- Warrenton Location in Warren County
- Coordinates: 40°18′17″N 87°15′30″W﻿ / ﻿40.30472°N 87.25833°W
- Country: United States
- State: Indiana
- County: Warren
- Township: Warren
- Time zone: UTC-5 (Eastern (EST))
- • Summer (DST): UTC-4 (EDT)
- ZIP code: 47918
- Area code: 765

= Warrenton, Indiana =

Warrenton is an extinct town in Warren Township, Warren County, in the U.S. state of Indiana. It was the county's original county seat.

== History ==
Warrenton was selected as the Warren County seat in March 1828 by commissioners appointed under the act forming the county. It was laid out "on the east fraction of the southwest quarter of Section 31, Township 22 north, Range 7 west," which today is in the extreme southwestern corner of Warren Township, a little over two miles (3 km) northeast of the current county seat of Williamsport. The site overlooks the confluence of Big Pine Creek with the Wabash River.

The town was surveyed by Perrin Kent and platted by County Agent Luther Tillotson on July 8, 1828, on a tract of land which had been donated to the county by a local landowner named Hollingsworth.
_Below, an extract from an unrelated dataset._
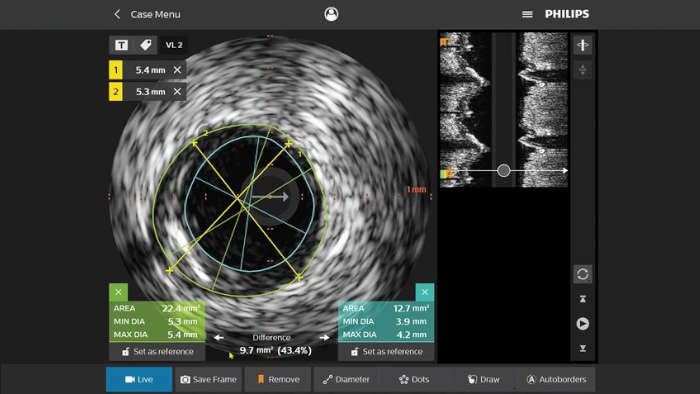The height and width of the screenshot is (394, 700).
Task: Remove measurement 1 of 5.4 mm
Action: pyautogui.click(x=177, y=70)
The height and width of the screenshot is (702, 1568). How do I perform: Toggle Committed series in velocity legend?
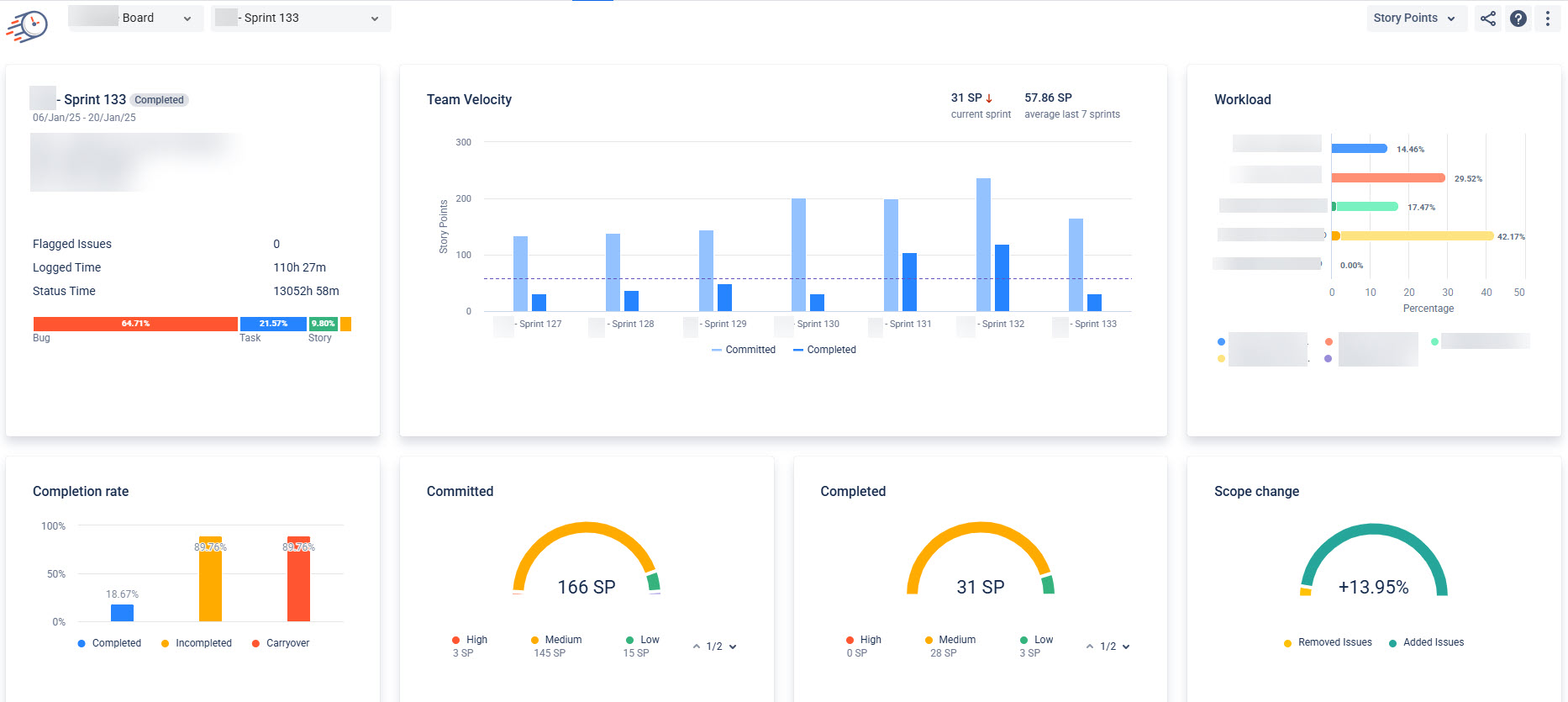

Tillotson laid out seven full blocks of eight lots each, four half blocks of four lots each, and a public square of 1.8 acre. On August 5, 1828, the lots were sold at public auction for between $10 and $20 each, during which free whiskey was served at the county's expense, "probably to loosen the tongue of the auctioneer or 'crier' and the generosity of the buyers".

Warrenton's status as county seat was short-lived. An act approved on January 22, 1829, ordered a relocation of the county seat, and in June 1829 it was moved to nearby Williamsport. Not all the reasons for the move are clear, but an 1883 history cites concerns that "donations" to the county from Warrenton landowners were less than expected, and that much better sums had been received from William Harrison (founder of Williamsport) and Thomas Gilbert. Consequently, "this induced the citizens to wish a re-location of the county seat where the county could receive much greater benefit, or a re-establishment of it at Warrenton if the proprietors of that town would come down, in a handsome manner, with satisfactory donations."

Very few improvements were ever made to the lots at Warrenton and it quickly faded away. No evidence of the town remains at the site.